Desde que eu era pequeno, ouvi esse nome, Irmã Dulce. Era como uma luz no mundo de dedicação e amor. Um exemplo  perpétuo a ser visitado e seguido. Uma lição de vida. Irmã Dulce veio certamente como uma espécie de sol, nascia para todos, sem distinção. Sim, sem distinção, essa capacidade que a luz tem de tocar a tudo e a todos, e mesmo a escuridão. Ou simplesmente o diferente, o dessemelhante, e ainda assim, acolher com as mãos oferecidas ao outro sofrido, ao outro caído, carente. Gesto simples, poderoso. Que tantas vidas tocou e transformou. E nela parecia ser plena essa atitude e disposição. Mas ia além, pois ela gerava inspiração e esperança com relação a virtudes tão escassas. O verbo que virou ação. E ação pelos mais necessitados.

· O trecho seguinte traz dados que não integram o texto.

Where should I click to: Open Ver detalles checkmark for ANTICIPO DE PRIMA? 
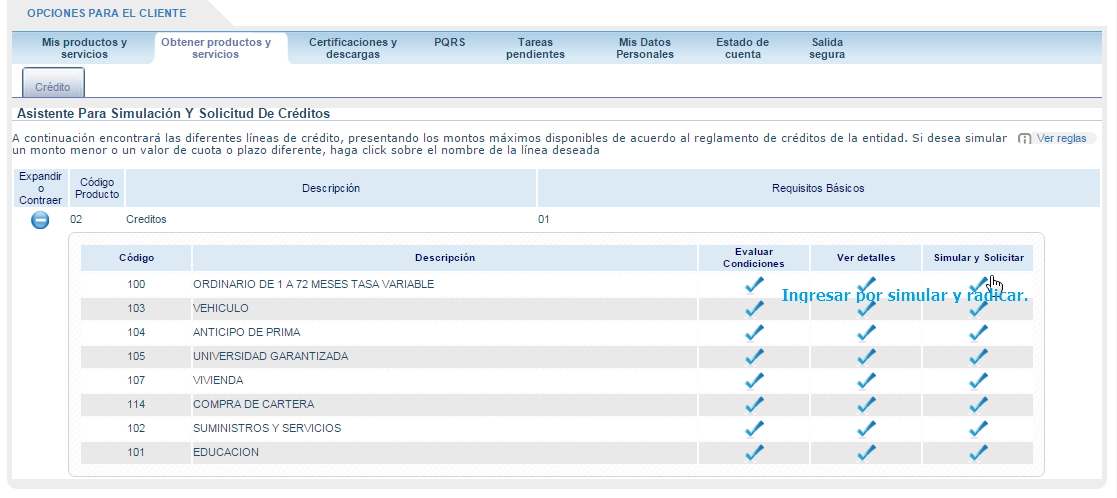pyautogui.click(x=866, y=332)
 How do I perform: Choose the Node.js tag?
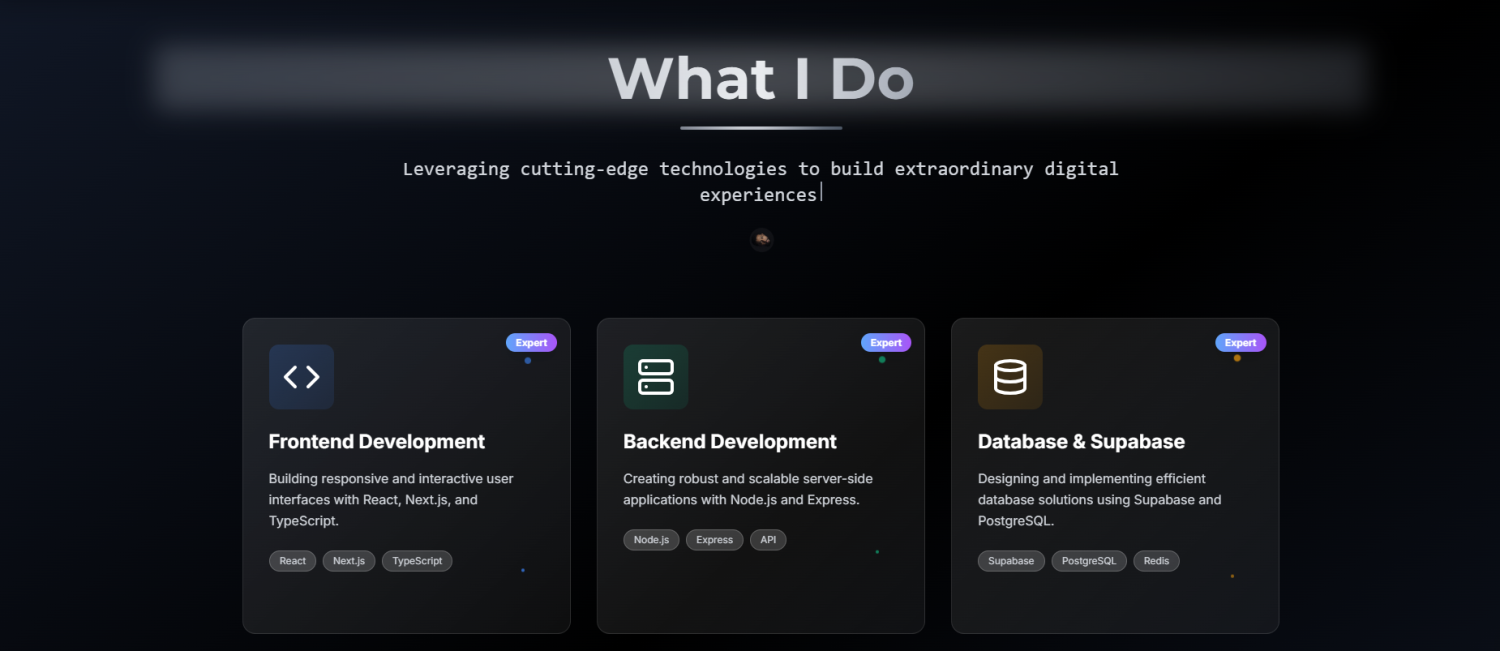(x=651, y=540)
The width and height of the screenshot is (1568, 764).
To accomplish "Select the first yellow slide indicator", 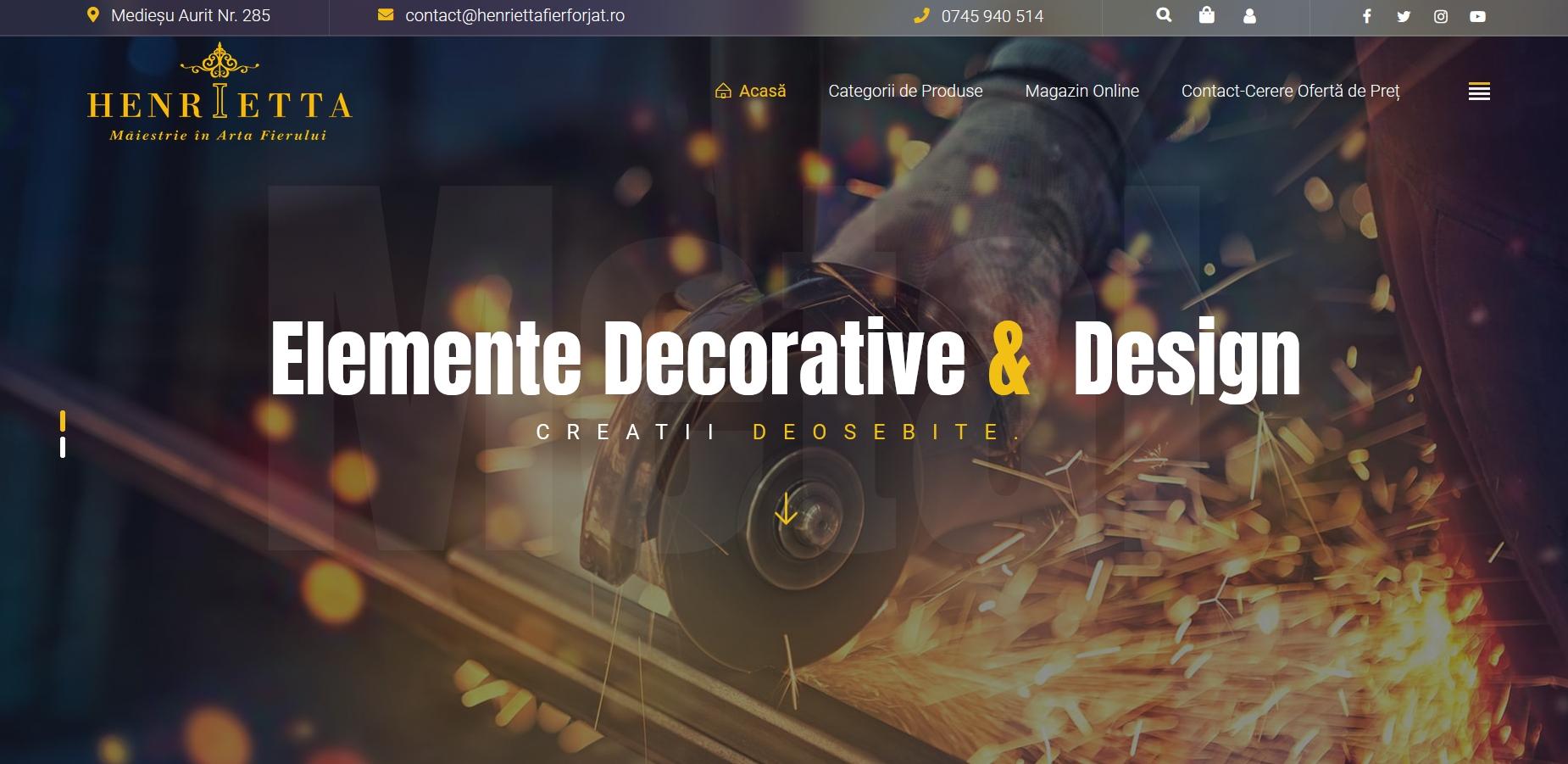I will (x=63, y=421).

Um nome singelo que foi crescendo com o tempo. De certa forma, se tornou um símbolo de ajuda e abnegação, de pessoa boa, caridosa e sensível. Mas seus contornos se fortaleceram no passar dos anos para força e trabalho, muito trabalho. O nome Dulce significa doce, afável, gentil. Mas certamente a pessoa que vestiu esse nome era muito mais. Fez milagres. No pó e na terra, entre homens, com sua sabedoria simples. Ajudar. Ajudar de novo. E mais uma vez. Ajudar até o infinito se compadecer. E mesmo se ele não se compadecesse. Ajudar. Não importava. Nada importava. Não diante dos olhos de um necessitado.

Não havia como não ter um carinho pela aquela senhorinha com vestes de freira, tão singular, na sua lida diária, revolvendo a esperança dentro de si, multiplicando-a, e a distribuindo em seu caminhar missionário. Uma heroína do mundo real.

Nesses dias, tivemos uma notícia das mais auspiciosas, sobre a sua canonização, como a primeira santa do Brasil. E claro, independentemente, da crença manifesta de cada um ou a espiritualidade que professamos, havia ali um ser humano extraordinário, que soube embelezar o caminho da caridade com a mais distinta veste da própria caridade, o amor em ação. E o fato dela ter chegado ao ponto mais alto dentro da sua fé, é algo que traz uma imensa alegria. Divino e maravilhoso, por assim dizer. É um reconhecimento e uma verdade na esfera do bem. Na minha opinião, nem se trata de um merecer, mas de ser. A primeira santa do Brasil. Sempre foi uma santa da Bahia.